Starting at the line with "Finersites (113, 2553)" and going on through the line with "Lees meer: Schandalige opmerking GroenLinks", reproduce each line in the records below exactly and nothing more.

◆ **Records to process**
· · · ·
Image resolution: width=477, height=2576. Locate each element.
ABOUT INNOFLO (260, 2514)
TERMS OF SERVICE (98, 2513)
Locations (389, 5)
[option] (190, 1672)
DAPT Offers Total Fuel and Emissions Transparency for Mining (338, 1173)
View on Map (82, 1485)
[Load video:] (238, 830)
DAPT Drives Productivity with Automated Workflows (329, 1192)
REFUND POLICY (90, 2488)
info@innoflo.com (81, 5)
· · · ·
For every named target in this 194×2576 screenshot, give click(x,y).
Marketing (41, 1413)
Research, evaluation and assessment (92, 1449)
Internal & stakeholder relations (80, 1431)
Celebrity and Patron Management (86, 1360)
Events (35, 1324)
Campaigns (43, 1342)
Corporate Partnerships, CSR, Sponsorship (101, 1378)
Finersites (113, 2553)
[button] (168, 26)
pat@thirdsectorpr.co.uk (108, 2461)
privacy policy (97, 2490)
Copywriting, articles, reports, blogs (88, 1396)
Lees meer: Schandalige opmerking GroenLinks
· · · ·
◆ **Task output**
Finersites (113, 2553)
[button] (168, 26)
pat@thirdsectorpr.co.uk (108, 2461)
privacy policy (97, 2490)
Copywriting, articles, reports, blogs (88, 1396)
Lees meer: Schandalige opmerking GroenLinks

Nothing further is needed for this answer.